Tennessee judge backs employer that suspended workers' comp benefits over missed appointments

A missed deposition was the last straw – here's how the staffing firm built its case

Tennessee judge backs employer that suspended workers' comp benefits over missed appointments

A Tennessee staffing firm has kept workers' comp benefits switched off after an injured employee skipped treatment and went silent on his own lawyer.

In an expedited hearing order filed May 15, 2026, Judge Lisa A. Lowe of the Tennessee Court of Workers' Compensation Claims sided with Labor Finders of Tennessee, denying Stephen Eiland's request to restart temporary disability payments. The judge did order the company to authorize one more visit with Eiland's treating doctor to reassess what treatment, if any, he currently needs.
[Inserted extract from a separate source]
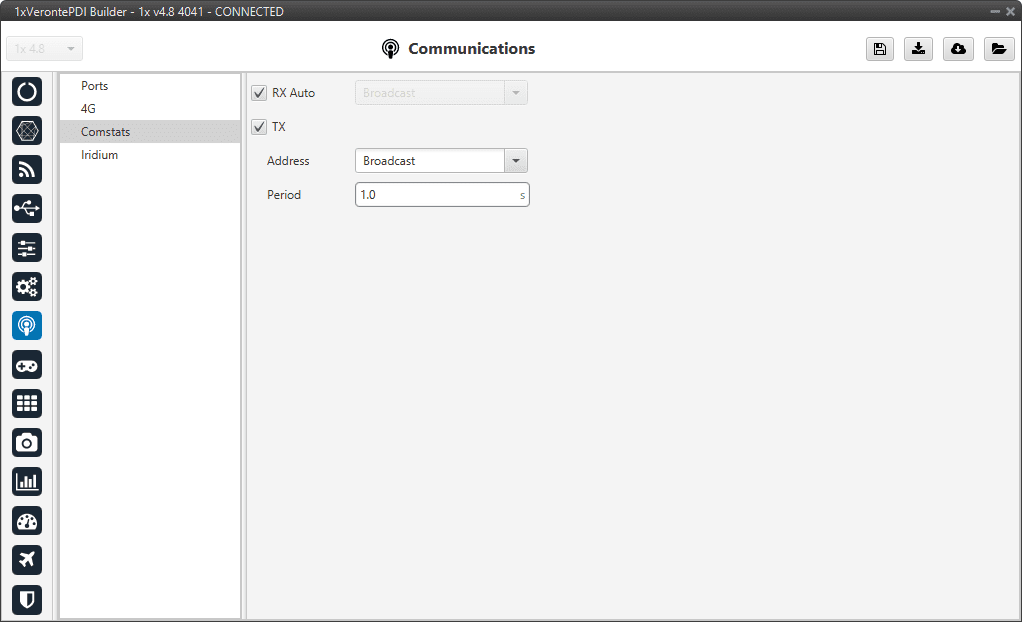The width and height of the screenshot is (1022, 622).
Task: Open the gears settings sidebar icon
Action: (x=27, y=287)
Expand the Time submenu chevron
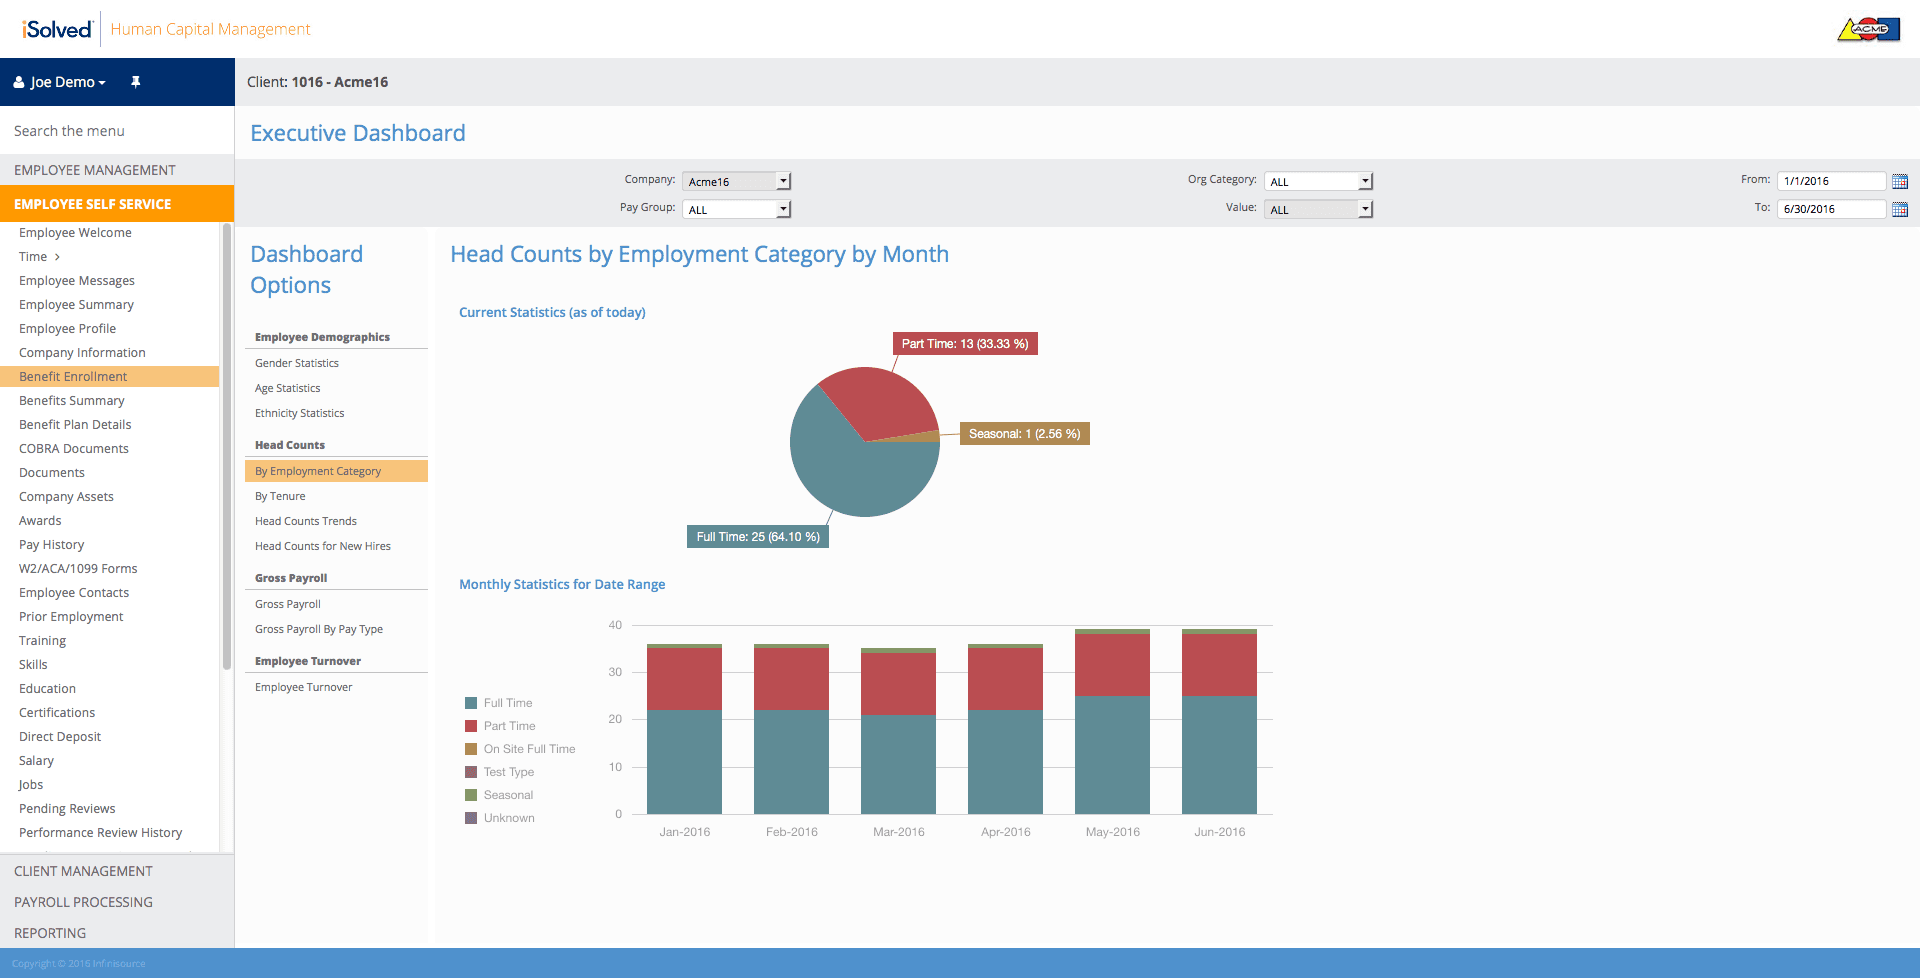Screen dimensions: 1920x978 (x=57, y=257)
The injury came from a roadside crash. Eiland was a passenger in a box truck delivering windows when the driver struck a guardrail at roughly 55 to 60 miles per hour. He reported a neck injury. Labor Finders accepted the claim and authorized treatment with orthopedic physician Dr. Patrick Bolt, who set lifting and movement restrictions the company could not accommodate. The employer then paid temporary partial disability benefits.

Treatment ran through the usual conservative arc – physical therapy, then facet injections. Relief was short-lived. In October 2025, a nurse practitioner at Dr. Bolt's office recommended a medial branch block, with possible ablation to follow if the injection brought significant relief. Dr. Bolt signed off. After that, according to the order, Eiland produced no further medical records.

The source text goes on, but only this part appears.